Solski odszedł z firmy, bo…
Ryszard Solski odchodzi z agencji Sigma. Redakcja PRoto spytała o powody i plany na przyszłość.
Redakcja PRoto: Dlaczego zdecydował się Pan na odejście z Sigmy?
Ryszard Solski: Wyczerpała się według mnie formuła, w myśl której w agencji jest zarówno właściciel i prezes, który chce mieć swój udział w zarządzaniu firmą, jak i dyrektor generalny, którego obowiązki są zbliżone. Formuła ta sprawdzała się wiele lat, ale według mnie – już się wyczerpała. Ja mam własne koncepcje, ale moje odejście nie było niespodzianką, bo mówiłem o nim Prezesowi Jacewiczowi już rok temu.
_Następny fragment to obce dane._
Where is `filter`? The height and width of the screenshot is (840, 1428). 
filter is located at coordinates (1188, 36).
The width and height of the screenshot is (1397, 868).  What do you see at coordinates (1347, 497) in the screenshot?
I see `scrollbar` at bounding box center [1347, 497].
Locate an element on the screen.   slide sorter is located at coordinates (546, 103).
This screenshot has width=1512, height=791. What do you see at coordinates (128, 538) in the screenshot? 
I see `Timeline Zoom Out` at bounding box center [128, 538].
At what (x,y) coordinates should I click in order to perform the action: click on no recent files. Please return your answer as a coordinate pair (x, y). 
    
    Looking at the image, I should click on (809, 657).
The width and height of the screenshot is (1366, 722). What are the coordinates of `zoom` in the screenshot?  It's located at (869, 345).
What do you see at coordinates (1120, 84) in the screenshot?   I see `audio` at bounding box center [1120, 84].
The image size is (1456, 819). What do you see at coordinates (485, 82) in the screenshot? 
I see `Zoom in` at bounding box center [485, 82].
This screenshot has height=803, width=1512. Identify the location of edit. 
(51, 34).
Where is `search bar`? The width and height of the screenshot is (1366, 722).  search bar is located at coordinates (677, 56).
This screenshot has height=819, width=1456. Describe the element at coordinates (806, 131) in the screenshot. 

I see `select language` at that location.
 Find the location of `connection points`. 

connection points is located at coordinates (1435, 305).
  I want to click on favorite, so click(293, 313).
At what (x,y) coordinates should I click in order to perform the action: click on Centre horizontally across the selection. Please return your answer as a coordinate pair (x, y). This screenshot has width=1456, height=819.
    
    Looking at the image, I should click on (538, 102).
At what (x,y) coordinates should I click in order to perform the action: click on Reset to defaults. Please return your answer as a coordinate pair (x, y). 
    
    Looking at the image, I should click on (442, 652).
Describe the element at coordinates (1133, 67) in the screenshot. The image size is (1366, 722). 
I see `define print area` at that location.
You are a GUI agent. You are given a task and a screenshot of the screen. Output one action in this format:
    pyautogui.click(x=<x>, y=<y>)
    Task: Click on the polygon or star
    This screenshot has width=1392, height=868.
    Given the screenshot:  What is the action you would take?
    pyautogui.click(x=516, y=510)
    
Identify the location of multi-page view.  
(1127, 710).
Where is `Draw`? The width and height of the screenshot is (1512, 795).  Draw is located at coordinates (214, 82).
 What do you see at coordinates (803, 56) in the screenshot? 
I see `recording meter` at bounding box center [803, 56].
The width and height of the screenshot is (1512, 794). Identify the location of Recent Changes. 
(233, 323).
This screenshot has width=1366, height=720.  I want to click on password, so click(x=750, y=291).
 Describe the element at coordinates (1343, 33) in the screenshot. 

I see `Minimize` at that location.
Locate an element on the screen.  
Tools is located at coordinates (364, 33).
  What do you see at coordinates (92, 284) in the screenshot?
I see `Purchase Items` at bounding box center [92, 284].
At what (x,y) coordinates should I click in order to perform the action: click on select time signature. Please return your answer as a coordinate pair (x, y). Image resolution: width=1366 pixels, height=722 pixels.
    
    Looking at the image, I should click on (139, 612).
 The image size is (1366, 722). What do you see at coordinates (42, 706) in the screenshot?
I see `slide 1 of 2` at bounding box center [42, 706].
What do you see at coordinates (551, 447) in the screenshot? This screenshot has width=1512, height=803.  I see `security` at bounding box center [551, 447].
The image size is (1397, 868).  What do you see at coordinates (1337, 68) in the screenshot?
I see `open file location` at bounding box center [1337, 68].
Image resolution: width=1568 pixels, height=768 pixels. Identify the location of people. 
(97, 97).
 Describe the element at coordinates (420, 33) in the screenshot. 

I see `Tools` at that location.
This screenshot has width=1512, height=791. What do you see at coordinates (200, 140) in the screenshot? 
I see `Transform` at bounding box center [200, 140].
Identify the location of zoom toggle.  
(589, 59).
Red.:Czy takie były powody również rok temu?
R.S.:Dokładnie takie same, ale obiecałem, że zostanę do końca roku, bo o to poprosił mnie Prezes.
Red.: Kto Pana zastąpi?
R.S.: Sądzę, że właściciel ma kilka opcji – może sam zająć się tym, czym zajmowałem się dotąd ja, może zorganizować rekrutację lub wyłonić na moje miejsce kogoś z zespołu. Nie wiem, jakie są jego plany. On o moich wiedział wcześniej, więc być może ma już konkretny plan.
Red.:Jakie są Pana plany?
R.S.: Muszę rozważyć kilka opcji, ale ponieważ w agencji pracuję do 12 marca włącznie i w ostatnim dniu prowadzę jeszcze konferencję dla klienta – to na razie nie zmierzam o tym mówić. O tym, czym się zajmę, poinformuję na początku kwietnia, bo do końca marca oficjalnie jestem jeszcze pracownikiem Sigmy.